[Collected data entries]

[Start of Attachment]

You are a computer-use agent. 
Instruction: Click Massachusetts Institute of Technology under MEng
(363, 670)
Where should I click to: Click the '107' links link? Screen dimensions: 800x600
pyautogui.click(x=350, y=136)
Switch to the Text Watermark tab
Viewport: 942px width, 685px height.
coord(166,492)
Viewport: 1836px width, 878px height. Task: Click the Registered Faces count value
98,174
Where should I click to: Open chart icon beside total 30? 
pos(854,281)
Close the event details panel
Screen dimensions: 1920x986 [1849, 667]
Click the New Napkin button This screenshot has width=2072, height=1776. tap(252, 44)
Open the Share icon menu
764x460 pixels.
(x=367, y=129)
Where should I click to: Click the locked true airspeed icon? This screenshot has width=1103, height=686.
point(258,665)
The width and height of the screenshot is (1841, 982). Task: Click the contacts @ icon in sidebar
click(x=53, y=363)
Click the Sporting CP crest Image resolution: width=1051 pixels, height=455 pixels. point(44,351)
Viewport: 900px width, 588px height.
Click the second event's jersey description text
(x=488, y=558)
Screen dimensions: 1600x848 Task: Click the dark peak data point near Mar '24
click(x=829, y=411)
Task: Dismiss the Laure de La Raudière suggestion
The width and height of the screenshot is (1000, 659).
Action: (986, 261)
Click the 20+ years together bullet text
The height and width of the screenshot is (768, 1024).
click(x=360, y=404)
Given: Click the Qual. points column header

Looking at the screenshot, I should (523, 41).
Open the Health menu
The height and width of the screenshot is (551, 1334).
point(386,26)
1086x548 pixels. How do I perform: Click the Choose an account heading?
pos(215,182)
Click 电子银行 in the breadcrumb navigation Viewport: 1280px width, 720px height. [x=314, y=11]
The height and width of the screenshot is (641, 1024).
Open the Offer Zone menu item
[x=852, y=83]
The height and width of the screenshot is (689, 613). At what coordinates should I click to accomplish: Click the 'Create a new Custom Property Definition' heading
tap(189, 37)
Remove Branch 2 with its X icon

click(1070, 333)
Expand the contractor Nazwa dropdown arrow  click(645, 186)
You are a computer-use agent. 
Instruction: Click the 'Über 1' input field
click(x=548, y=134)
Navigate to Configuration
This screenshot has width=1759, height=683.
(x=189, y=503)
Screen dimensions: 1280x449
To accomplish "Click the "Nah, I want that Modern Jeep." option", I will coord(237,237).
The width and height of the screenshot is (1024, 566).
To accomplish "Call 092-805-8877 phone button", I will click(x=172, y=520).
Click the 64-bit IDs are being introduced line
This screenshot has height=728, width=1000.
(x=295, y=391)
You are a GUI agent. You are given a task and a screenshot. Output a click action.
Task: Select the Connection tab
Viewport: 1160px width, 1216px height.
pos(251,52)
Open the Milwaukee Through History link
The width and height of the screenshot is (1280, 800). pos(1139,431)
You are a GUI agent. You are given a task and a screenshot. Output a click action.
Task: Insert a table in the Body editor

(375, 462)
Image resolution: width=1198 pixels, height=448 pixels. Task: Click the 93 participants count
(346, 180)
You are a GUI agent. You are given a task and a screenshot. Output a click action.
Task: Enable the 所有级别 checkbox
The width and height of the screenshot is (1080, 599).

[End of Attachment]

## ASSIGNMENT
Each entry above needs to be retyped exactly.

## RESPONSE BELOW
You are a computer-use agent. 
Instruction: Click Massachusetts Institute of Technology under MEng
(363, 670)
Where should I click to: Click the '107' links link? Screen dimensions: 800x600
pyautogui.click(x=350, y=136)
Switch to the Text Watermark tab
Viewport: 942px width, 685px height.
coord(166,492)
Viewport: 1836px width, 878px height. Task: Click the Registered Faces count value
98,174
Where should I click to: Open chart icon beside total 30? 
pos(854,281)
Close the event details panel
Screen dimensions: 1920x986 [1849, 667]
Click the New Napkin button This screenshot has width=2072, height=1776. tap(252, 44)
Open the Share icon menu
764x460 pixels.
(x=367, y=129)
Where should I click to: Click the locked true airspeed icon? This screenshot has width=1103, height=686.
point(258,665)
The width and height of the screenshot is (1841, 982). Task: Click the contacts @ icon in sidebar
click(x=53, y=363)
Click the Sporting CP crest Image resolution: width=1051 pixels, height=455 pixels. point(44,351)
Viewport: 900px width, 588px height.
Click the second event's jersey description text
(x=488, y=558)
Screen dimensions: 1600x848 Task: Click the dark peak data point near Mar '24
click(x=829, y=411)
Task: Dismiss the Laure de La Raudière suggestion
The width and height of the screenshot is (1000, 659).
Action: (986, 261)
Click the 20+ years together bullet text
The height and width of the screenshot is (768, 1024).
click(x=360, y=404)
Given: Click the Qual. points column header

Looking at the screenshot, I should (523, 41).
Open the Health menu
The height and width of the screenshot is (551, 1334).
point(386,26)
1086x548 pixels. How do I perform: Click the Choose an account heading?
pos(215,182)
Click 电子银行 in the breadcrumb navigation Viewport: 1280px width, 720px height. [x=314, y=11]
The height and width of the screenshot is (641, 1024).
Open the Offer Zone menu item
[x=852, y=83]
The height and width of the screenshot is (689, 613). At what coordinates should I click to accomplish: Click the 'Create a new Custom Property Definition' heading
tap(189, 37)
Remove Branch 2 with its X icon

click(1070, 333)
Expand the contractor Nazwa dropdown arrow  click(645, 186)
You are a computer-use agent. 
Instruction: Click the 'Über 1' input field
click(x=548, y=134)
Navigate to Configuration
This screenshot has width=1759, height=683.
(x=189, y=503)
Screen dimensions: 1280x449
To accomplish "Click the "Nah, I want that Modern Jeep." option", I will coord(237,237).
The width and height of the screenshot is (1024, 566).
To accomplish "Call 092-805-8877 phone button", I will click(x=172, y=520).
Click the 64-bit IDs are being introduced line
This screenshot has height=728, width=1000.
(x=295, y=391)
You are a GUI agent. You are given a task and a screenshot. Output a click action.
Task: Select the Connection tab
Viewport: 1160px width, 1216px height.
pos(251,52)
Open the Milwaukee Through History link
The width and height of the screenshot is (1280, 800). pos(1139,431)
You are a GUI agent. You are given a task and a screenshot. Output a click action.
Task: Insert a table in the Body editor

(375, 462)
Image resolution: width=1198 pixels, height=448 pixels. Task: Click the 93 participants count
(346, 180)
You are a GUI agent. You are given a task and a screenshot. Output a click action.
Task: Enable the 所有级别 checkbox
The width and height of the screenshot is (1080, 599).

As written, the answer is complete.